** WHAT YOU ARE ASKED TO DO **
Lay out the material from the line containing "Purchase Second Chance for 70 coins" through the end as a Markdown table with the columns Row and Line, one row per line, skipping blank lines. Leave the pictures out of the answer.

# LISTED RECORDS start

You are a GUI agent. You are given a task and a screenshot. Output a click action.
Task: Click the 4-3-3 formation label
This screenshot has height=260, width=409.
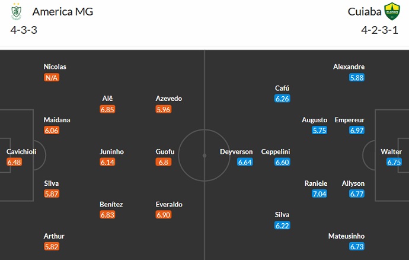(x=24, y=30)
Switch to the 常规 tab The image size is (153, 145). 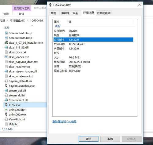point(53,13)
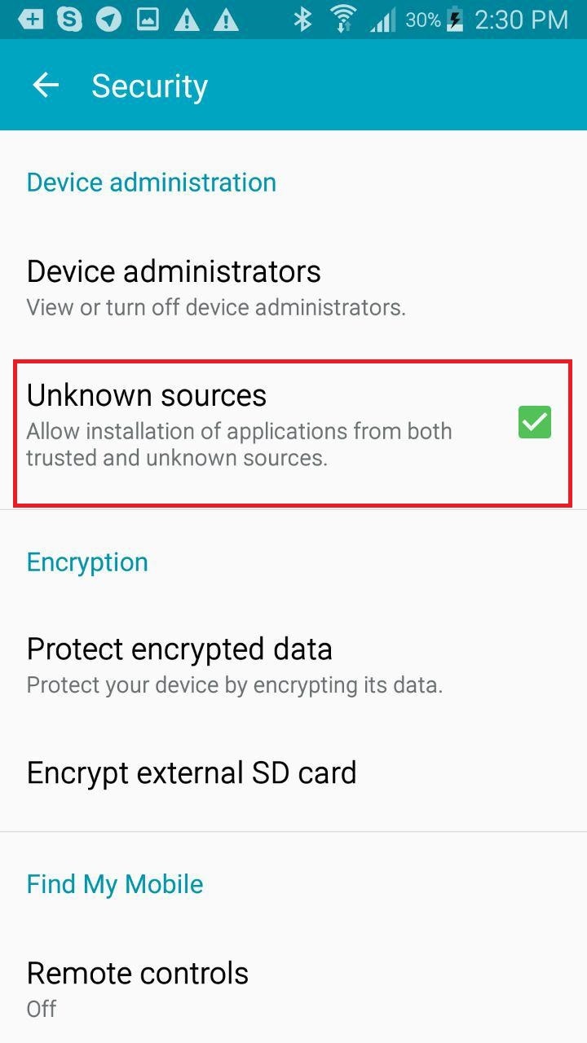Tap the image notification icon in status bar
This screenshot has height=1043, width=587.
(148, 19)
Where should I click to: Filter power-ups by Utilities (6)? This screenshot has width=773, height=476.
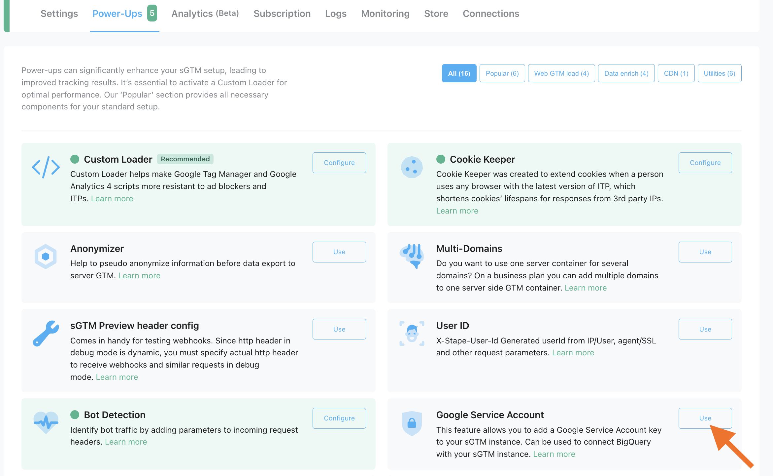pyautogui.click(x=720, y=73)
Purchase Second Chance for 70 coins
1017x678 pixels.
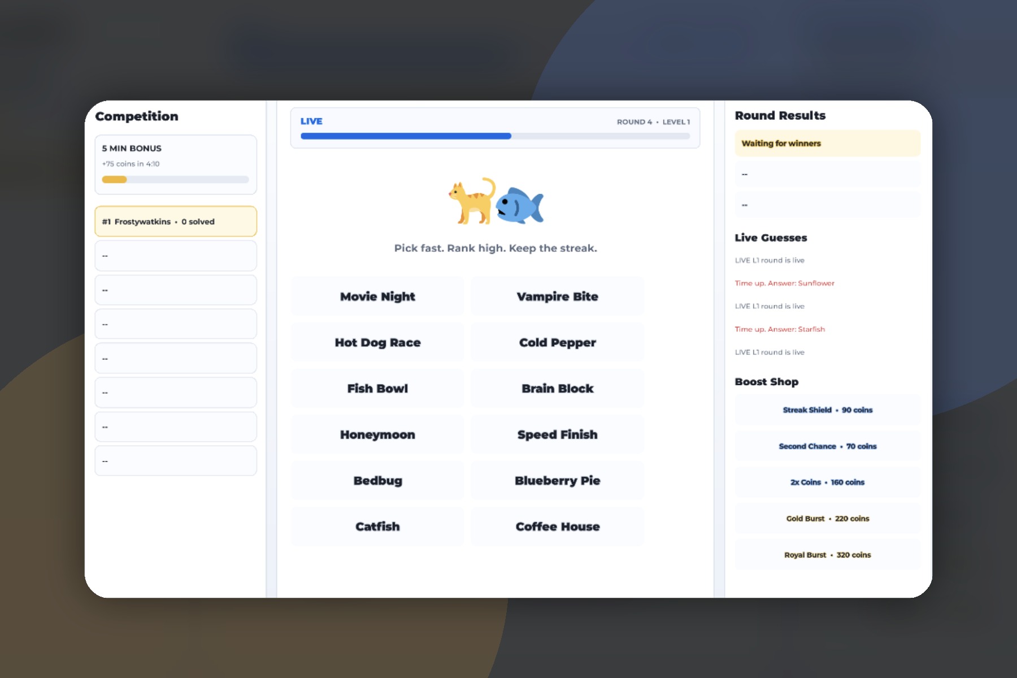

# LISTED RECORDS end

** RESPONSE TO THIS TASK **
| Row | Line |
|---|---|
| 1 | Purchase Second Chance for 70 coins |
| 2 | 1017x678 pixels. |